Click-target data
********
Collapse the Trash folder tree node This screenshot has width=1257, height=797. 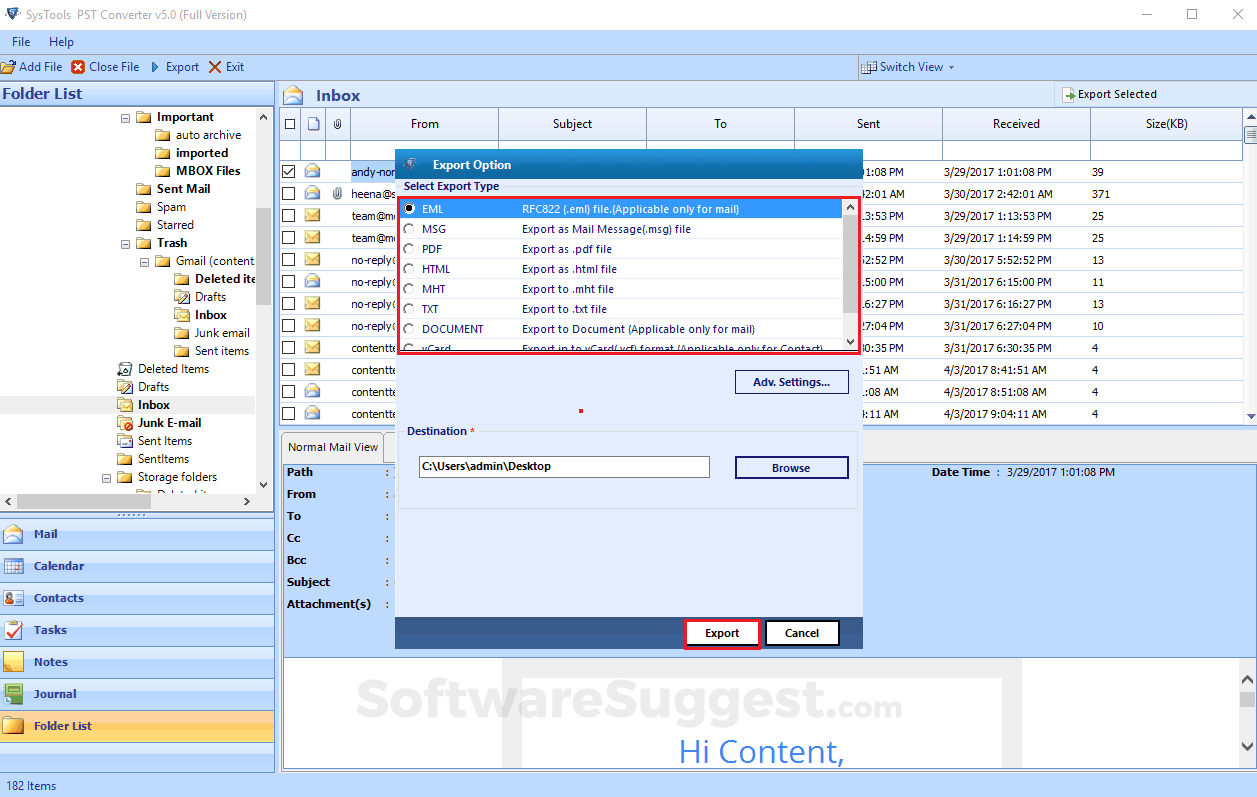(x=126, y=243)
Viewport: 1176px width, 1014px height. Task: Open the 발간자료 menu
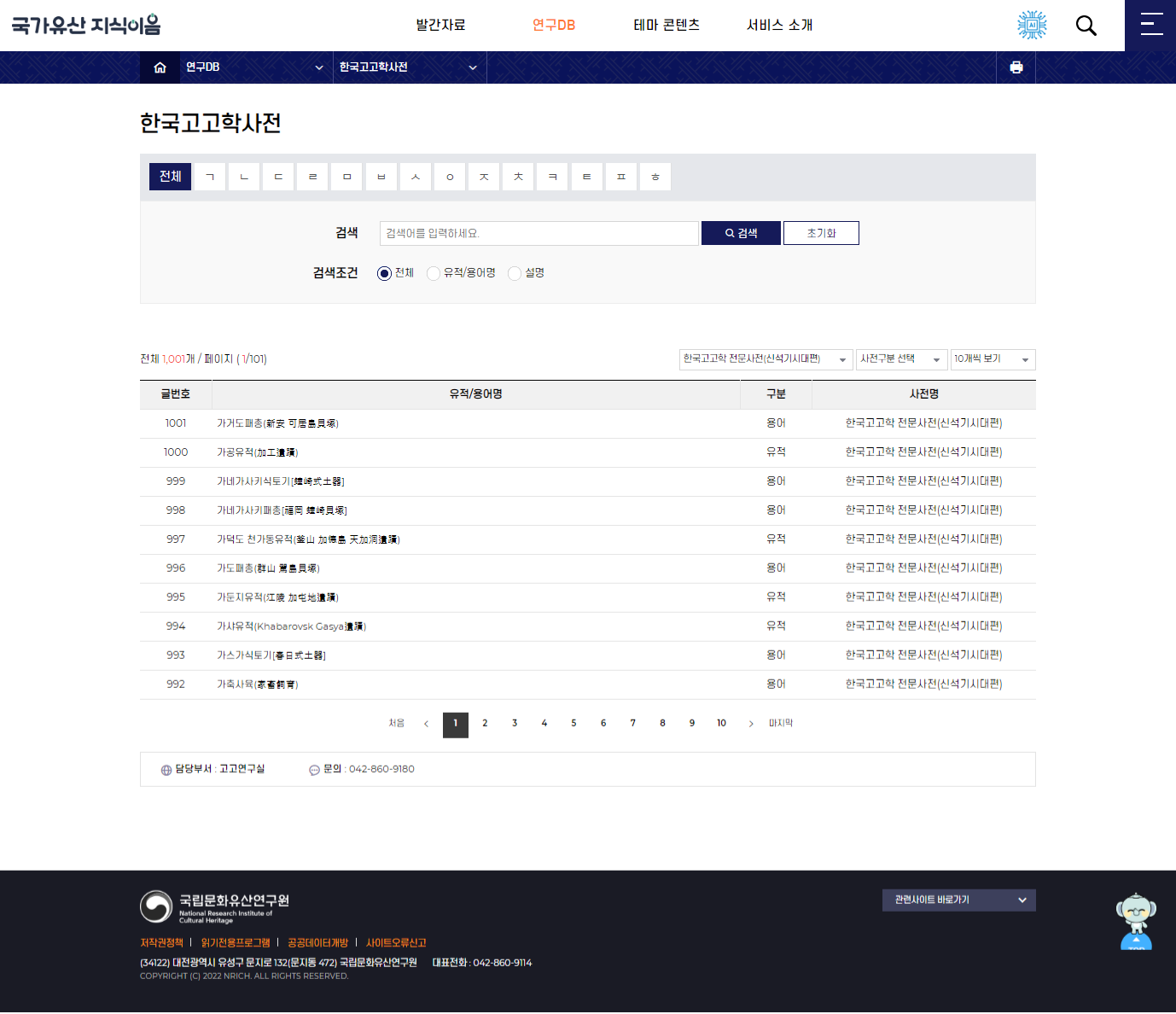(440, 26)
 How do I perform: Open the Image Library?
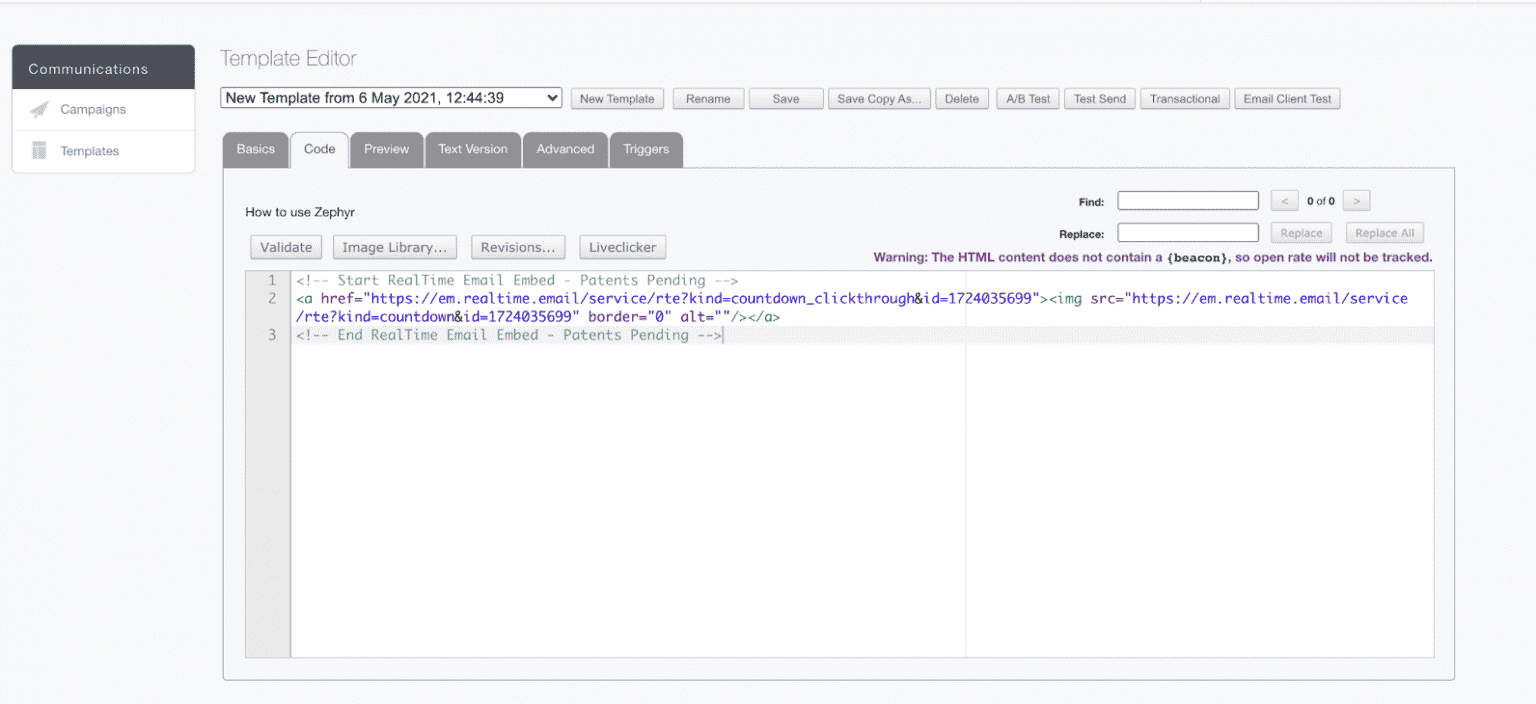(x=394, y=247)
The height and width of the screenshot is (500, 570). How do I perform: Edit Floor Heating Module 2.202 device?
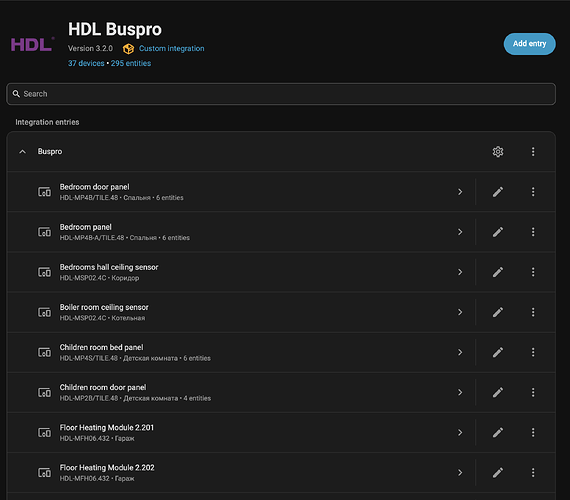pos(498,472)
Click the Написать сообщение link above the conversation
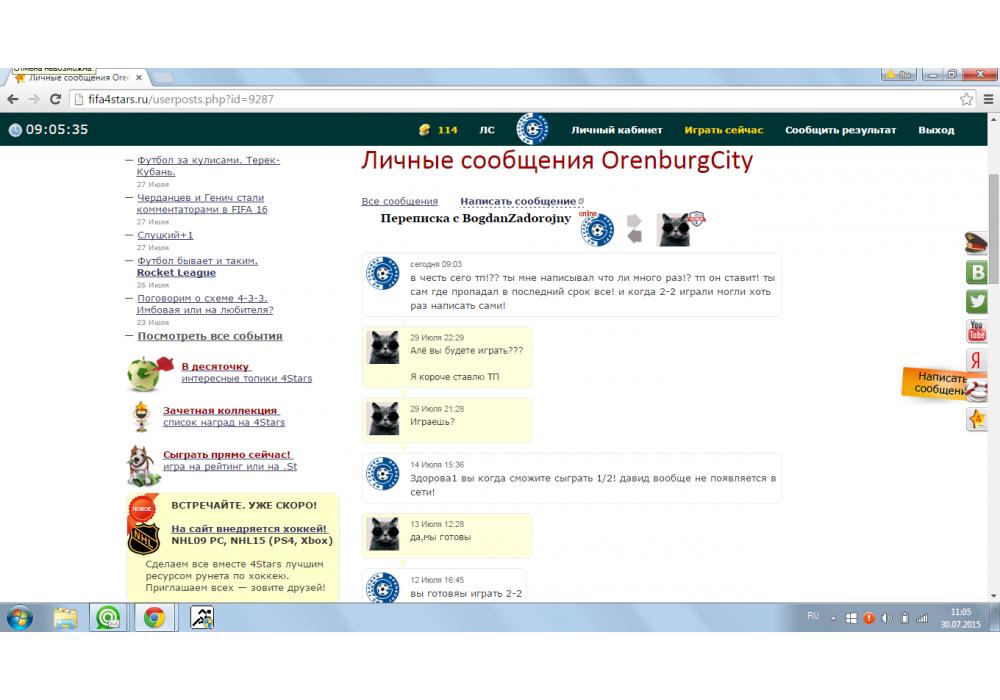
********
Direction: Output the entries again word for word, from the line that contains "The height and" through the end of the entries. Leave out the pictures.

The result:
The height and width of the screenshot is (500, 570). How do I perform: Edit Floor Heating Module 2.202 device?
pos(498,472)
Click the Написать сообщение link above the conversation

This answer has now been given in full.